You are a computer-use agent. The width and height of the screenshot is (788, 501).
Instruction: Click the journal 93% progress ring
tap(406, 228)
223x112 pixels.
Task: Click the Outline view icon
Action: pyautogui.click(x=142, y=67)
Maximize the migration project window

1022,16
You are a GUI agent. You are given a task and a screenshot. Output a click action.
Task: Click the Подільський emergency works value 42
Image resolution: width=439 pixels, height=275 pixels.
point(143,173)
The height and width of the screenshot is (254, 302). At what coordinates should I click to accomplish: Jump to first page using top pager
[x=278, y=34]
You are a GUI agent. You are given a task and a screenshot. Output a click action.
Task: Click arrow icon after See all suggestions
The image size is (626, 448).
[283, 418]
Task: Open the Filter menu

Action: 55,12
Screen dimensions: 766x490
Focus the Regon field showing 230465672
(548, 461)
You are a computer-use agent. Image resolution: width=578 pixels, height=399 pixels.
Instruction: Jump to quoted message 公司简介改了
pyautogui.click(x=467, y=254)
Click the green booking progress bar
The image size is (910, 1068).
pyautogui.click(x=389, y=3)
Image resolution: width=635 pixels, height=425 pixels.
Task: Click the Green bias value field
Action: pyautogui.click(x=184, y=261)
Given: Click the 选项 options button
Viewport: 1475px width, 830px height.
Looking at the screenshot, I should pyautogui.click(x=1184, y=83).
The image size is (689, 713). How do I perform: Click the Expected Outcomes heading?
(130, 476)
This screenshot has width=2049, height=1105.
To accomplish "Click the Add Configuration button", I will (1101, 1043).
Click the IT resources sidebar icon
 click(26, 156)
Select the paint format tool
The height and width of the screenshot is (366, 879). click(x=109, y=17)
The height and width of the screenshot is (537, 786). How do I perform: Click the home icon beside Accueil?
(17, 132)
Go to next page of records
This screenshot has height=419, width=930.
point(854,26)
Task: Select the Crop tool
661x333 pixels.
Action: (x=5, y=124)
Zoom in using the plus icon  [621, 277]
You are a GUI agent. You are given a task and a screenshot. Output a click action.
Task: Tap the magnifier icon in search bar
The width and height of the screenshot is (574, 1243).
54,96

* [Written problem]
Give the records above as a Markdown table with the columns No. and Line. Put each non-blank line in its own row and number the rows in order.

* [Solution]
| No. | Line |
|---|---|
| 1 | You are a computer-use agent. The width and height of the screenshot is (788, 501). |
| 2 | Instruction: Click the journal 93% progress ring |
| 3 | tap(406, 228) |
| 4 | 223x112 pixels. |
| 5 | Task: Click the Outline view icon |
| 6 | Action: pyautogui.click(x=142, y=67) |
| 7 | Maximize the migration project window |
| 8 | 1022,16 |
| 9 | You are a GUI agent. You are given a task and a screenshot. Output a click action. |
| 10 | Task: Click the Подільський emergency works value 42 |
| 11 | Image resolution: width=439 pixels, height=275 pixels. |
| 12 | point(143,173) |
| 13 | The height and width of the screenshot is (254, 302). At what coordinates should I click to accomplish: Jump to first page using top pager |
| 14 | [x=278, y=34] |
| 15 | You are a GUI agent. You are given a task and a screenshot. Output a click action. |
| 16 | Task: Click arrow icon after See all suggestions |
| 17 | The image size is (626, 448). |
| 18 | [283, 418] |
| 19 | Task: Open the Filter menu |
| 20 | Action: 55,12 |
| 21 | Screen dimensions: 766x490 |
| 22 | Focus the Regon field showing 230465672 |
| 23 | (548, 461) |
| 24 | You are a computer-use agent. Image resolution: width=578 pixels, height=399 pixels. |
| 25 | Instruction: Jump to quoted message 公司简介改了 |
| 26 | pyautogui.click(x=467, y=254) |
| 27 | Click the green booking progress bar |
| 28 | The image size is (910, 1068). |
| 29 | pyautogui.click(x=389, y=3) |
| 30 | Image resolution: width=635 pixels, height=425 pixels. |
| 31 | Task: Click the Green bias value field |
| 32 | Action: pyautogui.click(x=184, y=261) |
| 33 | Given: Click the 选项 options button |
| 34 | Viewport: 1475px width, 830px height. |
| 35 | Looking at the screenshot, I should pyautogui.click(x=1184, y=83). |
| 36 | The image size is (689, 713). How do I perform: Click the Expected Outcomes heading? |
| 37 | (130, 476) |
| 38 | This screenshot has width=2049, height=1105. |
| 39 | To accomplish "Click the Add Configuration button", I will (1101, 1043). |
| 40 | Click the IT resources sidebar icon |
| 41 |  click(26, 156) |
| 42 | Select the paint format tool |
| 43 | The height and width of the screenshot is (366, 879). click(x=109, y=17) |
| 44 | The height and width of the screenshot is (537, 786). How do I perform: Click the home icon beside Accueil? |
| 45 | (17, 132) |
| 46 | Go to next page of records |
| 47 | This screenshot has height=419, width=930. |
| 48 | point(854,26) |
| 49 | Task: Select the Crop tool |
| 50 | 661x333 pixels. |
| 51 | Action: (x=5, y=124) |
| 52 | Zoom in using the plus icon  [621, 277] |
| 53 | You are a GUI agent. You are given a task and a screenshot. Output a click action. |
| 54 | Task: Tap the magnifier icon in search bar |
| 55 | The width and height of the screenshot is (574, 1243). |
| 56 | 54,96 |